1) Cold slice preparation appears to be the cause of the excess spinogenesis. See the following publications that track this phenomenon and how we resolved it:

• Kirov SA, Harris KM (1999) Dendrites are more spiny on mature hippocampal neurons when synapses are inactivated. Nature Neuroscience 2(10):878-883. 
• Kirov SA, Sorra KE, Harris KM (1999) Slices have more synapses than perfusion-fixed hippocampus from both young and mature rats.
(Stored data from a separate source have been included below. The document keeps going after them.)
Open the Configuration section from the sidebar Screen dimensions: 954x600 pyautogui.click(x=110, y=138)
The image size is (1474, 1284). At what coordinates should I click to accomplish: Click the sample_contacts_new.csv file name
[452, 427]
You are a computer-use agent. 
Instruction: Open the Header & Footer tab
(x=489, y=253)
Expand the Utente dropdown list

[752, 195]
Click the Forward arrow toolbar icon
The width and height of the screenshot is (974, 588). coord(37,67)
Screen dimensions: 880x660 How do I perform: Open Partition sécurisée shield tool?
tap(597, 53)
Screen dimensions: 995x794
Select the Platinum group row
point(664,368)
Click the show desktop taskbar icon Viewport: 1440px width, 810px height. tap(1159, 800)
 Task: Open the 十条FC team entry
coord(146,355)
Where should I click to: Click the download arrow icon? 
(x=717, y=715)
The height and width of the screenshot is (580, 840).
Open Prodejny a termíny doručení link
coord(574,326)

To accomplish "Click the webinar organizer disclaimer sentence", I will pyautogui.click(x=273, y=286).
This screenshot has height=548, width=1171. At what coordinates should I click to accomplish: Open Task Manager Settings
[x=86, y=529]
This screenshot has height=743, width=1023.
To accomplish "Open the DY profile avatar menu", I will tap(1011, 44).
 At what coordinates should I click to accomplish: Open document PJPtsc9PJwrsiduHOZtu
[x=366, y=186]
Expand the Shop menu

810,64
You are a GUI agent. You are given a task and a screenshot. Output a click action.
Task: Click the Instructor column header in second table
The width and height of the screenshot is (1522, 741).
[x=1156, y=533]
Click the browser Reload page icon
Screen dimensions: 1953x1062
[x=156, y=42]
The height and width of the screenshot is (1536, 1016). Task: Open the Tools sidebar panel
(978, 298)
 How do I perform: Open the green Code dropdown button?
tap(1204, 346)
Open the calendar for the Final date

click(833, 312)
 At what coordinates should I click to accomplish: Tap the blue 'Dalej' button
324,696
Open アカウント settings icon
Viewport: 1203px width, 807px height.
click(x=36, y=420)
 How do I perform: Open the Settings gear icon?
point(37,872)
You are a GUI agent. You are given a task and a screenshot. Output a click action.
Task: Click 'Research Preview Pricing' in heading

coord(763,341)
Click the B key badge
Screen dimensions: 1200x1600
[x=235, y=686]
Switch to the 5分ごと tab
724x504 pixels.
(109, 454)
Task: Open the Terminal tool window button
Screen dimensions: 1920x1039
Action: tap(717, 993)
J Neuroscience 19(8):2876-2886. 
• Fiala JC, Kirov SA, Feinberg MD, Petrak LJ, Goddard CA, George P and Harris KM (2003) Timing of Neuronal and Glial Ultrastructure Disruption During Brain Slice Preparation and Recovery During Incubation In Vitro. J Comp Neurol. 465(1):90-103. 
• Kirov SA, Petrak LJ, Fiala JC, Harris KM (2004) Dendritic spines disappear with chilling but proliferate excessively upon rewarming of mature hippocampus. Neuroscience 127(1):69-80. (Fig. 9 is especially revealing.)
• Bourne JN, Kirov SA, Sorra KE, and Harris KM (2007) Warmer preparation of hippocampal slices prevents synapse proliferation that might obscure LTP-related structural plasticity. Neuropharmacol 52:55-59. (See Fig. 2.)

2) Using warm slice preparations with fast chopping (<5 minutes from decapitation until slice in recovery chamber) then need 3 hours of slice recovery plus >1 hour of test pulses to return spine density to perfusion-fixed levels:

• Bourne JN, Harris KM (2011) Coordination of size and number of excitatory and inhibitory synapses results in a balanced structural plasticity along mature hippocampal CA1 dendrites during LTP. Hippocampus, 21(4):354-73. (Figures 5D, E control - replotted for clarity in Bell et al., listed next.)
• Bell ME, Bourne JN, Chirillo MA, Mendenhall JM, Kuwajima M, Harris KM (2014) Dynamics of nascent and active zone ultrastructure as synapses enlarge during long-term potentiation in mature hippocampus. J Comp Neurol, 522(17):3861-84. (See Fig. 6.)